RE: Transliteration

> >I still think that these efforts to describe with "language", what
> seems to
> >me, to be a case of a general transformation of various things
> including
> >script and language, are a bad idea.
> There are documents that are transliteration of language for another
> language. Tagging a Greek doc as Greek when it has been
> transliterated into the Latin alphabet for Frech speaker would
> be wrong.  Neither can it be marked as French.  Hence there is
> a real need for this type of tagging.

I'd describe that as Greek transliterated into a roman (or latin)
script. One could most likely be more precise.

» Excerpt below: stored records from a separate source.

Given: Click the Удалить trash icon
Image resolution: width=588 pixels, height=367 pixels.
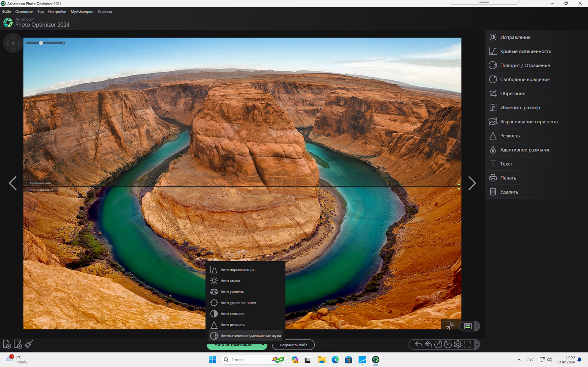Looking at the screenshot, I should (x=493, y=192).
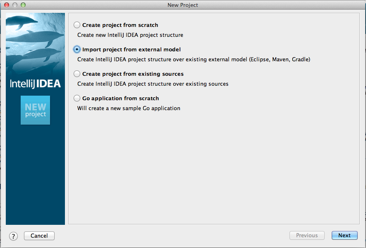The image size is (366, 248).
Task: Minimize the dialog with the yellow button
Action: [x=15, y=5]
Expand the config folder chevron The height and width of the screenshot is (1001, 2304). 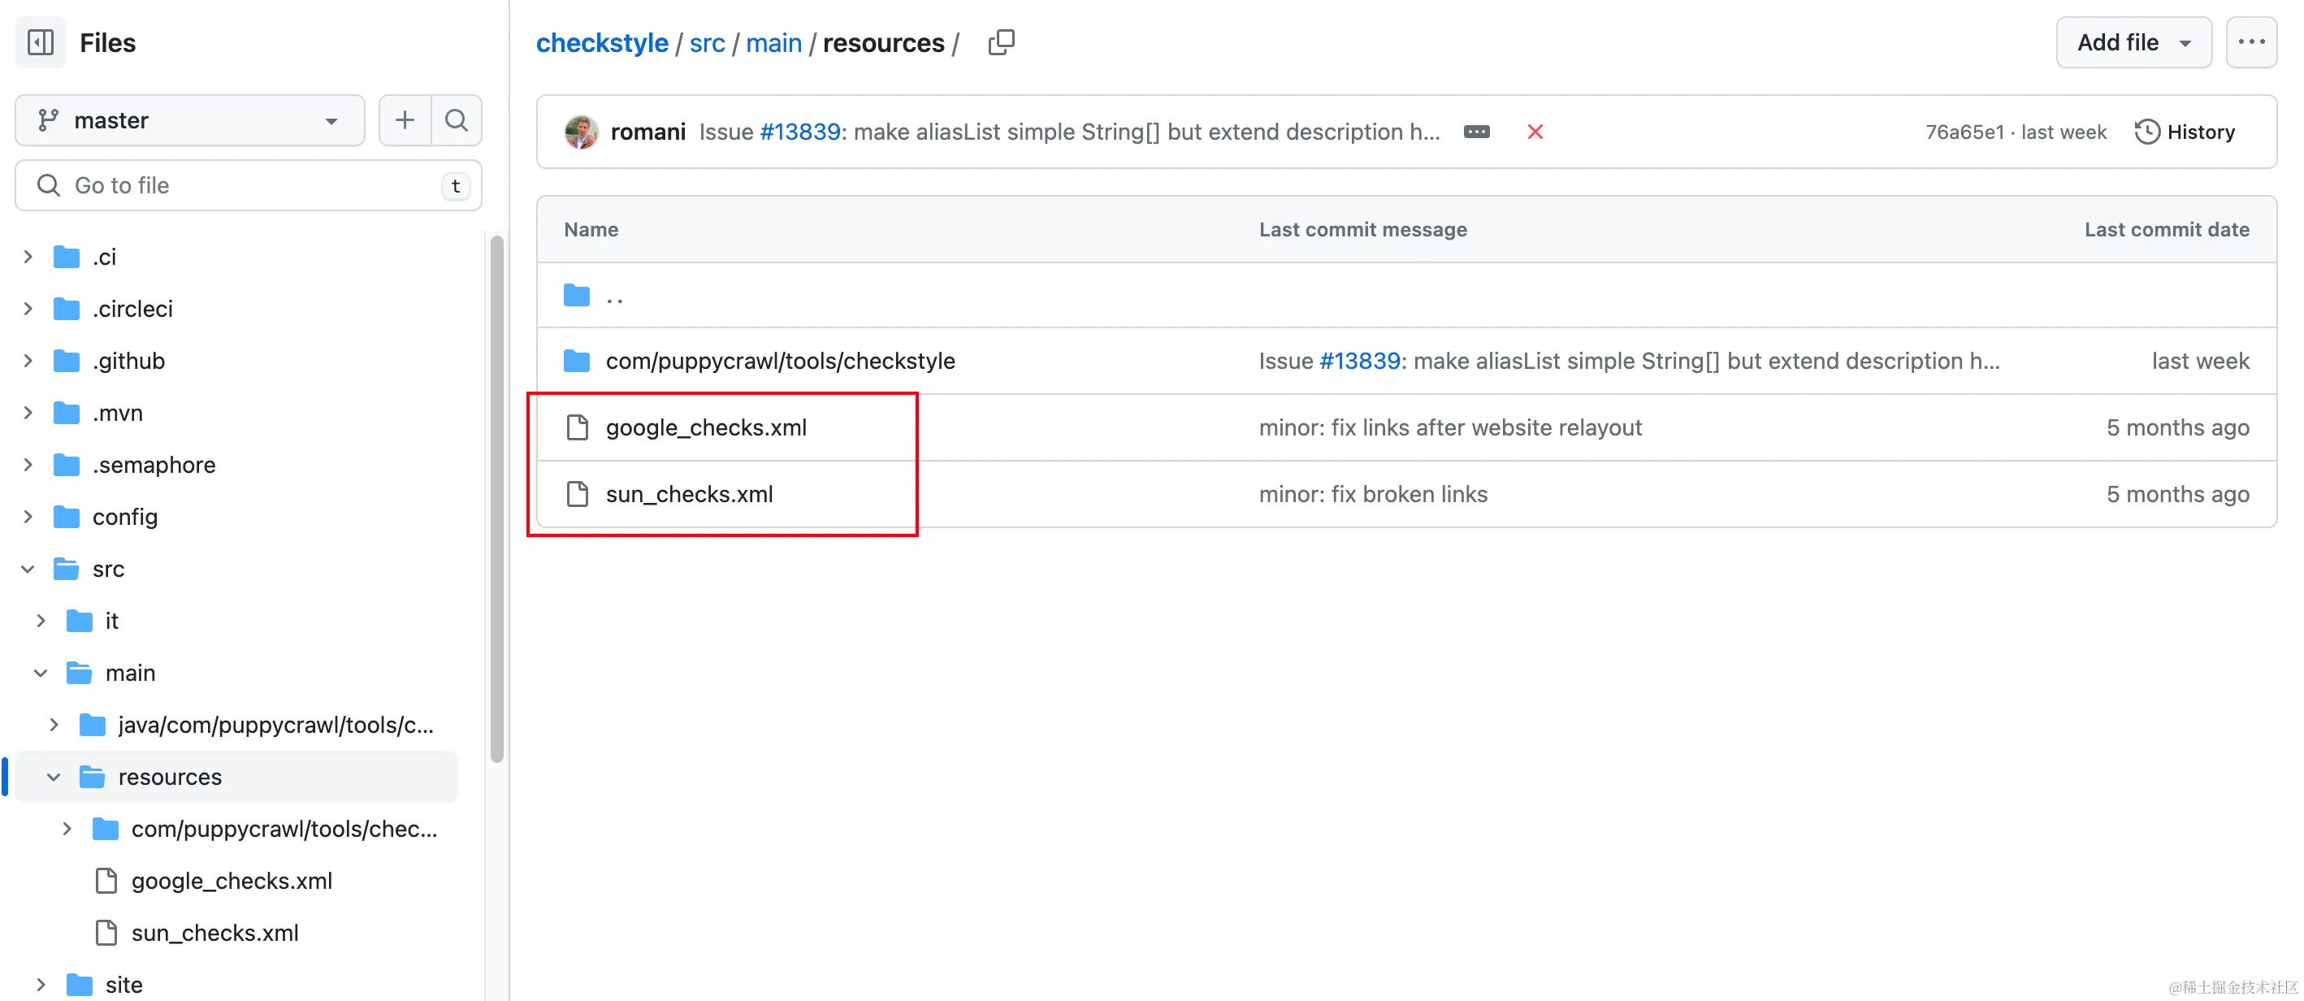(29, 517)
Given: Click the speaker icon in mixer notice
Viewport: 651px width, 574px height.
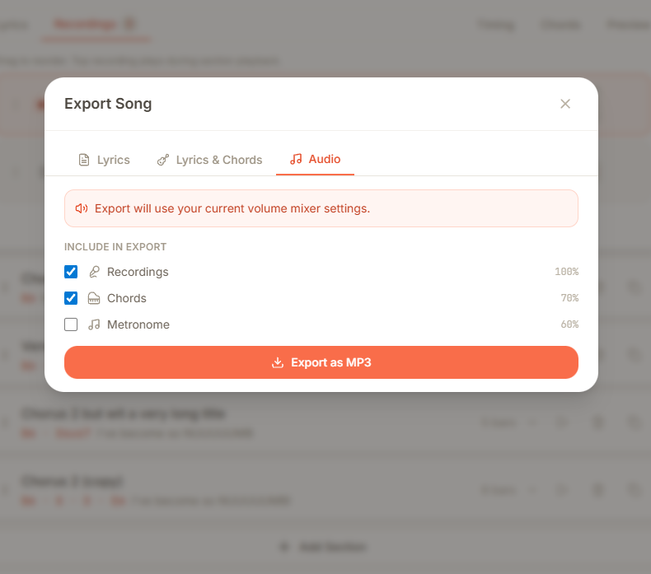Looking at the screenshot, I should click(x=82, y=208).
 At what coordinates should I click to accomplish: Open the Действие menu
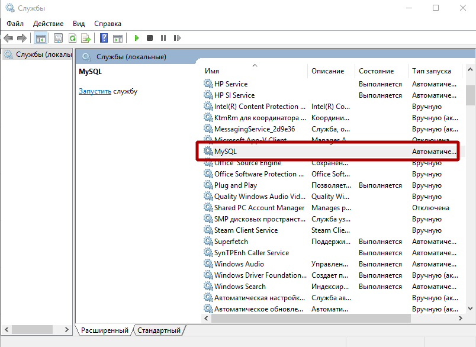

But I don't think there's big differences in the way Greek
(or Japanese or Korean or Hebrew) are romanized for French-speaking
or English-speaking readers.

Romanization is _not_ a change of language; it's use of
a different script.  There's clearly more than one way
to romanize many languages. (And you can write English
in other scripts, i.e. Japanese Katakana (though
it may get a bit distorted))

If you romanize greek, it's still greek to me ;)

I _agree_ that there's a use for tagging this general sort
of transformation.

I _disagree_ that it should be done by over-loading the existing
language headers/language-tags as used in HTTP and HTML.

If it needs to be marked up on portions of a document,
then I'd say we should propose a new attribute for a
HTML DTD. The arguments for having a standard markup
are pretty much the same as LANG: it helps spell-checkers,
hyphentation software, and so forth to do the right thing.

Right now, I'm expect multi-lingual HTML processing
software is doing huristics to associate script with
language, but making this explict could be a good thing.

I'd love to be able to spell-check romanized Japanese
when I write it (which illustrates that these issues
appear in original as well as transformed texts).

If we could live with indicating it for the whole document,
then use a META tag. But it sounds like that would be too weak
for the general multi-lingual case.

I'm not an expert in these matters, so I'm not sure I've
got all the right terminology either, I just see pitfalls
in over-loading "language" in HTTP/HTML.

--
    Albert Lunde                      Albert-Lunde@nwu.edu

Received on Wednesday, 21 October 1998 15:17:10 UTC